Women's Rowing Diary - Kate Brewster-Duffy
3/22/2005 7:00:00 AM | Women's Rowing
March 22, 2005
The definition of Armageddon according to Webster's dictionary is, "the site or time of a final and conclusive battle between the forces of good and evil, a usually vast decisive conflict or confrontation." In the lives of the Bucknell women's rowing team the good is the rower and the evil the ergometer. On the morning of Sunday, Feb. 27, my teammates and I gathered with other rowers from the surrounding colleges and universities in Davis Gym to face the most painful 2000 meters of our lives, the Erg Armageddon. The morning was nerve wracking, scary, and exciting. The months of indoor training culminated with this event. It was a chance to prove to my coaches, my teammates, and most importantly to myself that I had worked as hard as I could all winter long. I had to show that I could push myself beyond what I thought was physically possible.

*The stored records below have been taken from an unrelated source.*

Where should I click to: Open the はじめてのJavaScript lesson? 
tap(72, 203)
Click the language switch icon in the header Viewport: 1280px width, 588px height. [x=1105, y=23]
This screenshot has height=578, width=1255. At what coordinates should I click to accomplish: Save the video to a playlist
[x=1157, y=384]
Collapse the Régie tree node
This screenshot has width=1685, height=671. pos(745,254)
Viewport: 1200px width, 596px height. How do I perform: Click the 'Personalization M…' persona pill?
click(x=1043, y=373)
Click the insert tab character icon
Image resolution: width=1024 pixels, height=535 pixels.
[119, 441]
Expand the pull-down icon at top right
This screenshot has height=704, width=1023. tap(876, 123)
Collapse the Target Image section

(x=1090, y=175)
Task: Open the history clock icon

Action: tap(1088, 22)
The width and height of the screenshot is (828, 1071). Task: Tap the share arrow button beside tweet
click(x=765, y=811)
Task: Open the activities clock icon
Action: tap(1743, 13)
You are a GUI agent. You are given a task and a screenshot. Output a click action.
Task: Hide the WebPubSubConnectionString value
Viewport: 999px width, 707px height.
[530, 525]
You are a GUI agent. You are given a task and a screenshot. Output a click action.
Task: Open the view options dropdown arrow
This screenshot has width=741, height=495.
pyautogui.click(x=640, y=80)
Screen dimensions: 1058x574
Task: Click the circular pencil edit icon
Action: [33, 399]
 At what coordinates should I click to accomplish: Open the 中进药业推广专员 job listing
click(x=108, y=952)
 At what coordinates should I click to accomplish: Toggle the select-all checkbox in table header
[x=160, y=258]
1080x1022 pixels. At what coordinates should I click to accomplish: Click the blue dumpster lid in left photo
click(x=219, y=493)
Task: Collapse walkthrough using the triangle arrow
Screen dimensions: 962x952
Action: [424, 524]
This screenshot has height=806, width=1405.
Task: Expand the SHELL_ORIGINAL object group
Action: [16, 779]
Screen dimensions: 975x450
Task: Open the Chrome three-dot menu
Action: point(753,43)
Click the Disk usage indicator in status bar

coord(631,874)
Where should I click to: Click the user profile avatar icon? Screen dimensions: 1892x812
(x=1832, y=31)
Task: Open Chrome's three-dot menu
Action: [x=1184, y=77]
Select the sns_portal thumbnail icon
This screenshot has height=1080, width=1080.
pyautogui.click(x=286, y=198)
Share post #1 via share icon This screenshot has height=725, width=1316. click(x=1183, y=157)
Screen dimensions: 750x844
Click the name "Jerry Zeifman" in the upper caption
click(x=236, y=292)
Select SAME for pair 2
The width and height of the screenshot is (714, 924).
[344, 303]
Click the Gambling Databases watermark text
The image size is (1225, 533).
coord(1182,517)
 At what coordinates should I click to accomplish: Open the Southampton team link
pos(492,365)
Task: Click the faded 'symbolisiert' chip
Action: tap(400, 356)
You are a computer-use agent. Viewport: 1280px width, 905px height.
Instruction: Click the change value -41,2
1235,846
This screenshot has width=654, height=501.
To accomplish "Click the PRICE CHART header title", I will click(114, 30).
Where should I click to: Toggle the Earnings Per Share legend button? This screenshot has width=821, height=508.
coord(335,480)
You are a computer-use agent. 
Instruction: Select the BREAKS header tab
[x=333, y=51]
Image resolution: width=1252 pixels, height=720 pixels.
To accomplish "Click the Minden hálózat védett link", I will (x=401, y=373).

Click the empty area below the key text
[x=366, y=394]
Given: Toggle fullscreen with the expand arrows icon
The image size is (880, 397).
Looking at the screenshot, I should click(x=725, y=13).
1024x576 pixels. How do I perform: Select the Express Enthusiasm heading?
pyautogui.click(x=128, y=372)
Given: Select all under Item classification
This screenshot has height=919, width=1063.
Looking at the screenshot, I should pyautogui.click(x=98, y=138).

To give you a visual image of the "battle field" let me take a moment to describe the set up of Davis Gym. On the front wall there is a large screen projecting a digital race course and each erg is represented by a yellow boat. As the rowers row the yellow boat will jump along the screen to simulate a 2,000-meter race. A few meters in front of the screen are the 10 ergs looking innocent enough, but evil has many faces right? These ergs are chained off from the spectators; the only person allowed near the rowers' erg is a coxswain. The coxswains can be a vital part of the rowers' ability to stay mentally tough and power through the moment of pain that most athletes refer to as "the wall." The wall is the point of pain when an athlete loses feeling in limbs, loses the mental capacity to comprehend anything other than the task at hand, and completely devotes him or herself to the race. When you hit the wall you know your doing it right. Hitting the wall is anticipated by the coaching staff who have conveniently placed biohazard bucket directly behind the erg. They are a daunting sight. As a novice rower my first thought was `Am I going to open up my body so much that I expel biohazard?' Revoltingly enough the answer is yes. As you can tell, Davis Gym was a room set up to be filled with all forms of emotion.
Uncertainty, anticipation, and hope engulfed my mind in the hours leading up to the race, but just before my race I got into a zone. It was a zone where all the anxiousness floated away and I was able to concentrate on the task at hand. My first indoor rowing competition is an experience I will never forget. I achieved my goal of a 1:55 split or better. And even more exciting is the fact that my teammate Ariel and I came in first and second, respectively. An outsider may see Erg Armageddon as voluntary torture, pain no one should experience, and a day of metal anguish, which in a way it is. But to the rowers it is a day to conquer. From uncertainty and anticipation came belief in myself and an achievement that gave me love for a newfound sport.